Caveat: implementation complexity is real — sibling pointers must be set atomically, and the right-link chase must be bounded to avoid infinite loops during concurrent splits. The Lehman-Yao paper and PostgreSQL's README.btree are essential reading.
Optimization 14 — Use runtime/trace and pprof to find the actual bottleneck¶
Problem. It is tempting to "optimize" a concurrent tree by guessing — "let's add more shards, let's switch to ART." Without measurement, you usually move the bottleneck rather than fix it.
Before. Iterating on production performance tuning by intuition.
After.
import (
"os"
"runtime/pprof"
"runtime/trace"
)
func ProfileWorkload() {
f, _ := os.Create("cpu.prof")
pprof.StartCPUProfile(f)
defer pprof.StopCPUProfile()
tf, _ := os.Create("trace.out")
trace.Start(tf)
defer trace.Stop()
runTreeWorkload()
}
Then: - go tool pprof cpu.prof — see where CPU is spent. Common findings: 70% in runtime.semacquire (lock contention), 30% in mallocgc (allocation pressure), 50% in memequal (slow comparator). - go tool trace trace.out — see goroutine blocking, scheduling delays, GC pauses. Common findings: writers blocking readers for 100s of ms, GC mark assist stalls during heavy insert. - Add a mutex profile: runtime.SetMutexProfileFraction(1); pprof.Lookup("mutex").WriteTo(...). Shows which lock is most contended — often a single hot internal node.
Gain. You move from guessing to measuring. The most common surprises: - The "concurrent" tree is actually single-threaded because all keys hash to one shard. - 80% of CPU is the Less function — a string < on long keys — not the tree at all. - GC pauses dominate p99; the tree is fine. - Writers block readers for 30 ms during a rebalance; switch to RCU or B-link.
The trace tool is the highest-leverage diagnostic the Go runtime ships. Run it before any major restructuring.
Final note¶
Concurrent tree optimization is a stack of techniques, not a single trick. The order to apply them, roughly:
- Measure with
pprofandruntime/trace. Do not skip this. - Right-size the fanout for your key/value shape (Optimization 8). Cheap to try, big impact.

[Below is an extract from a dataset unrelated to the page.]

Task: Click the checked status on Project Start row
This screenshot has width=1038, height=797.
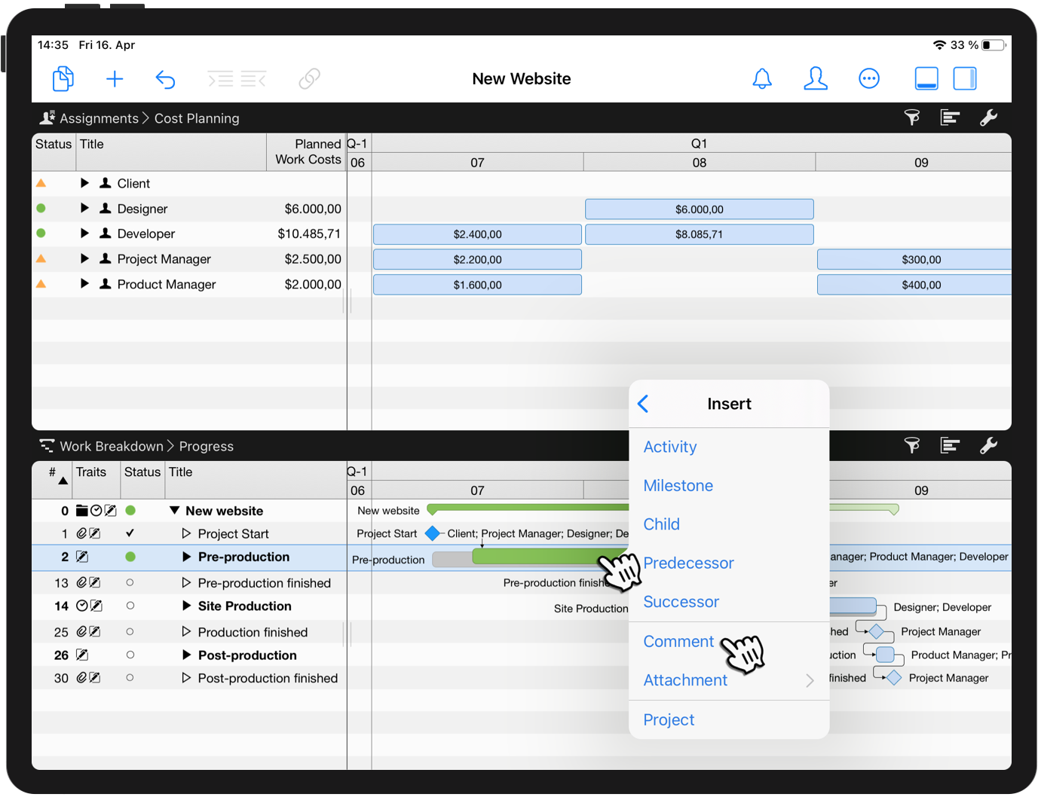Action: pos(130,533)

- Pick the right concurrency model for your read/write ratio:
- Read-mostly (>95% reads): RCU +
atomic.Pointer(Optimizations 3, 7). - Mixed: hand-over-hand or optimistic version counters (Optimizations 1, 2).
- Write-heavy: B-link tree (Optimization 13) or persistent tree (Optimization 4).
- Reduce GC pressure with
sync.Poolfor nodes (Optimization 12) and inline arrays for keys (Optimization 5). - For string keys, consider ART with path compression (Optimization 10).
- For bulk operations, batch sorted inserts (Optimization 6).
Most of the time, the answer is "use google/btree or tidwall/btree behind RCU and call it a day." Reach for hand-coded latching, persistent trees, or Bw-trees only when measurement proves the simpler design is the bottleneck. The literal cost of Insert(k) is not the limit — your access pattern is, and the data structure should match it.
Profile before you optimize. Measure before and after. Many of these changes can hurt as easily as they help on the wrong workload — RCU is catastrophic on write-heavy paths, B-link trees are massive overkill for read-mostly indexes, and sync.Pool can pessimise simple cases by adding indirection. The runtime is good; your job is to give it the right shape of data.